The bibliometric findings reveal exponential growth in publications since 2010, with the USA and UK leading contributions, followed by emerging players like Singapore and India. Key thematic clusters include foundational ML techniques, epidemiological forecasting, predictive modelling, and clinical applications. Ensemble methods (e.g., Random Forest, Gradient Boosting) and deep learning models (e.g., Convolutional Neural Networks) dominate recent advancements. Literature analysis reveals that, early studies primarily used demographic and clinical variables, while recent efforts integrate genetic, lifestyle, and environmental predictors. Additionally, literature analysis highlights advances in integrating real-world datasets, emerging trends like federated learning, and explainability tools such as SHAP (SHapley Additive exPlanations) and LIME (Local Interpretable Model-agnostic Explanations).
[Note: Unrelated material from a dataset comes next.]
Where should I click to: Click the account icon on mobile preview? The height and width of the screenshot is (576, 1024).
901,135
Future work should address gaps in generalizability, interdisciplinary T2DM prediction research, and psychosocial integration, while also focusing on clinically actionable solutions and real-world applicability to combat the growing diabetes epidemic effectively.
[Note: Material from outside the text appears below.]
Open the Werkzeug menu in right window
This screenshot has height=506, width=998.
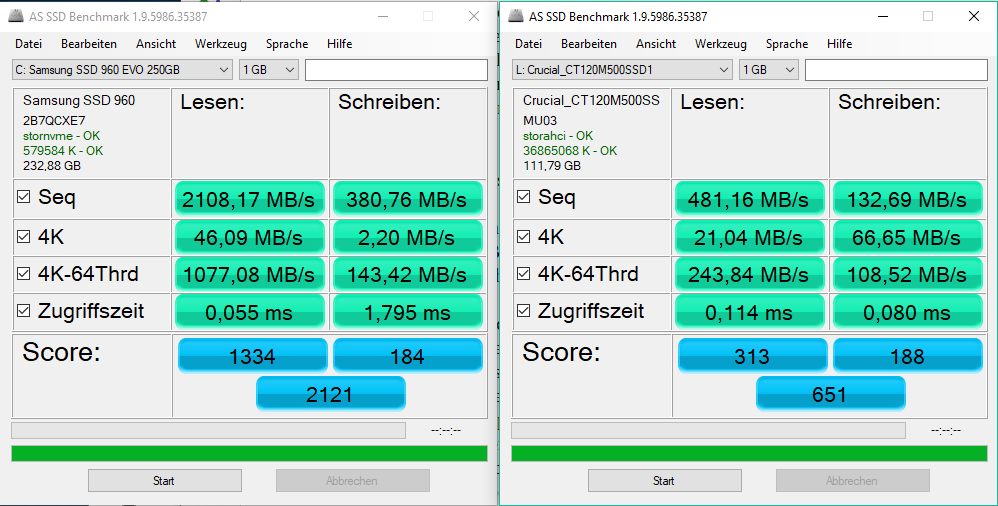(x=720, y=44)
2型糖尿病(T2DM)仍然是一项严峻的全球健康挑战,需要强大的预测模型来实现早期检测和个性化干预。本研究对33年(1991 - 2024年)来机器学习(ML)和人工智能(AI)在T2DM预测中的应用研究进行了全面的文献计量和系统综述。它突出了该领域日益增长的复杂性,并确定了关键趋势、方法和研究差距。
一种系统的方法指导了文献筛选过程,首先使用词频 - 逆文档频率(TF - IDF)和专家意见来确定关键词。基于这些细化的关键词,使用PRISMA指南系统地筛选文献,从而从Web of Science和Scopus数据库中获得了一个包含2351篇文章的数据集。使用VOSviewer和Bibliometrix等工具对整个选定数据集进行文献计量分析,实现主题聚类、共被引分析和网络可视化。为了评估最具影响力的文献,应用了一种结合相关性和影响力得分的双标准方法。使用四分相关性量表对文章与T2DM预测的一致性进行定性评估,并基于在学科、期刊和出版年份内标准化的引用指标进行定量评估。得分高于预定义阈值的文章被选中进行详细审查。选定的文献涵盖四个时间段:1991 - 2000年、2001 - 2010年、2011 - 2020年和2021 - 2024年。
文献计量研究结果显示,自2010年以来出版物呈指数增长,美国和英国的贡献最大,其次是新加坡和印度等新兴国家。关键主题聚类包括基础ML技术、流行病学预测、预测建模和临床应用。集成方法(如随机森林、梯度提升)和深度学习模型(如卷积神经网络)主导了近期的进展。文献分析表明,早期研究主要使用人口统计学和临床变量,而近期的研究则整合了遗传、生活方式和环境预测因素。此外,文献分析突出了在整合真实世界数据集方面的进展、联合学习等新兴趋势以及SHAP(夏普利加性解释)和LIME(局部可解释模型无关解释)等可解释性工具。
未来的工作应解决泛化性、跨学科T2DM预测研究和心理社会整合方面的差距,同时还应关注临床可行的解决方案和实际适用性,以有效应对日益增长的糖尿病流行。